Em uma ampla coluna de reflexão publicada no Le Monde, o sociólogo Serge Guérin e o geógrafo Christophe Guilluy estimam que “o que explode aos nossos olhos não é somente um modelo econômico, mas também nossas representações das classes sociais”. Os autores apontam a “emergência de uma contra sociedade que não acredita mais nos modelos antigos”. A análise é mais do que pertinente. No entanto, essa “contra sociedade” não se move mais para a esquerda e sim para a direita. A historiadora Chantal Delsol afirma que “a esquerda perdeu o povo”. A esquerda no governo ficou sonolenta e a esquerda militante e das ruas se diverte com jogos de videogames enquanto o povo de direita e de extrema-direita toma as ruas. Uma nascente revolução ao contrário perfeitamente encarnada no slogan declarado por seus integrantes: “um maio de 68 ao contrário”.

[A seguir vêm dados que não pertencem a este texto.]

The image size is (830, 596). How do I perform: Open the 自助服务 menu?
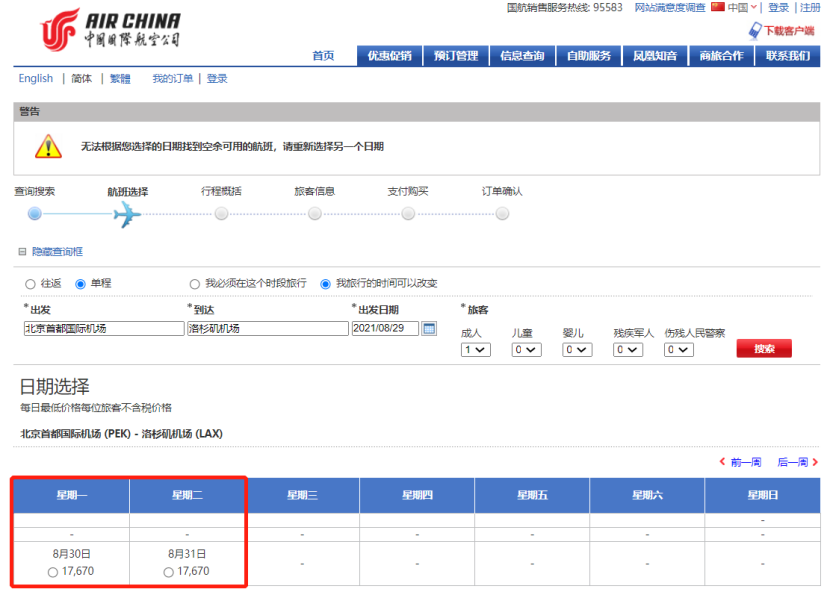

Uma densa maré conservadora mais radical que os próprios partidos que defendem suas ideias e sem opositores visíveis. Raramente há uma “contra-manifestação da esquerda. Sua ausência nas ruas se expande para o campo das ideias. As palavras e os valores vergonhosos são moeda corrente: negação do direito aos homossexuais, racismo, racismo biológico, antissemitismo, anti-islamismo, impugnação do direitos das mulheres, extremismos. Tudo isso circula como um bando de pássaros em pleno voo. E a esquerda, ou o que alguma vez foi esquerda, dorme o sono terno de suas mitologias enquanto a realidade inunda seus territórios.